School sports day

I’m old enough to know better but there are certain things which, as a parent, are sure to cause me a little twist of anxiety.

School sports day is one example. My wee man has not (yet) shown any aptitude for or interest in sports. I know he’s not the fastest or the strongest. He’s definitely not the most confident. And as sports day approaches, scenarios of disaster begin to gather in my mind like particles of dust in a dark corner.

What if all the noise and commotion overwhelms him? What if he gets upset because he’s not one of the best? What if the trauma makes him hate taking part in competitive games? What if? what if?

But while I’m wasting time worrying if he’s going to be ok, he’s too busy being happy to care. When I tentatively ask him about the races he keeps telling me the same thing, something they must have been taught in class.

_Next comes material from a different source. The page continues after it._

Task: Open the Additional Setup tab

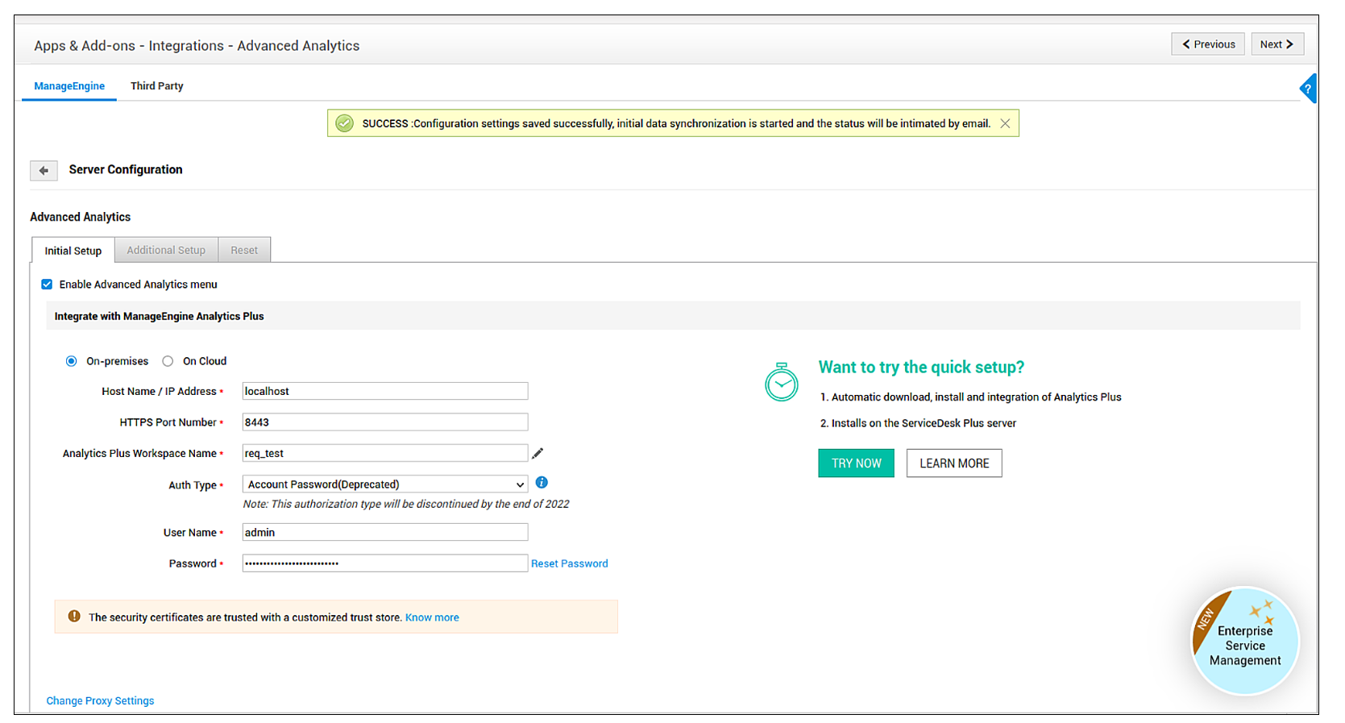Action: pos(166,251)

‘It doesn’t matter where you finish daddy, as long as you have fun.’

The sun is strengthening and burning off the morning haze as we arrive at the school field. The smell of freshly cut grass intoxicates the senses. The painted white lines on the bumpy grass track are close to straight.

The children are led out by their teacher and I quickly spot my son, looking smaller in the crowd than he seemed when I had dropped him at the gates an hour earlier. Mummy and I are frantically waving until he sees us and jumps to his feet, giving us an enthusiastic little shake of his fist.

The races begin and I feel a little shot of anxiety. I keep asking my wife ‘Do you think he’ll be ok?’ over and over until she’s forced to pretend she can’t hear me anymore. I worry that at the first sign of adversity I’ll invade the track like Derek Redmond’s father.

(For the uninitiated Derek Redmond was a 400m runner who collapsed after tearing his hamstring in the middle of a race at the Barcelona Olympics. Although he was in agonising pain the athlete climbed off the track and attempted to finish the race on one leg. His father, who was watching in the crowd, burst through security and onto the track, gathered his inconsolable son in his arms, and supported him all the way to the finish line while the crowd cheered. I dare any parent to watch the clip on YouTube without letting a little tear escape.)

The races get underway. My wee man is nowhere near the front of any of them. But he tries hard and he never stops smiling. He’s actually going along quite nicely in the shuttle sprint relay until he decides half-way through that it’s more fun to skip than to run. I’m expending loads of nervous energy shouting encouragement and every couple of minutes he looks over to give mummy or myself a shy wave or a thumbs up. At one point while the sound system is playing Europe’s ‘The Final Countdown’, I could swear he’s dancing. And he just keeps on smiling while the sun shines.

The headmaster reads out the names of all the little boys and girls who have won the races. My son is not among them but it doesn’t matter because he did it. And he loved it.

I wonder why I let myself get uptight about it. I suppose it’s because, as a parent, I know I’m sending my child off to run his own race, without me being able to help him. So much of what he’ll know from now on in life will be about competition, achieving results, trying to be the best. There will be plenty more races in his life and I’ll always worry.

As the event finishes and the parents begin to disperse I sneak over to the bench where my son is sitting patiently. I give him a quick cuddle and a fist-bump.

‘Well done buddy,’ I say, ‘you were brilliant’.

He’s still smiling as he responds.

‘Oh daddy, I told you, it doesn’t matter where you finish, as long as you have fun.’

Being a parent means being there to teach your child. But sometimes we can learn from them as well.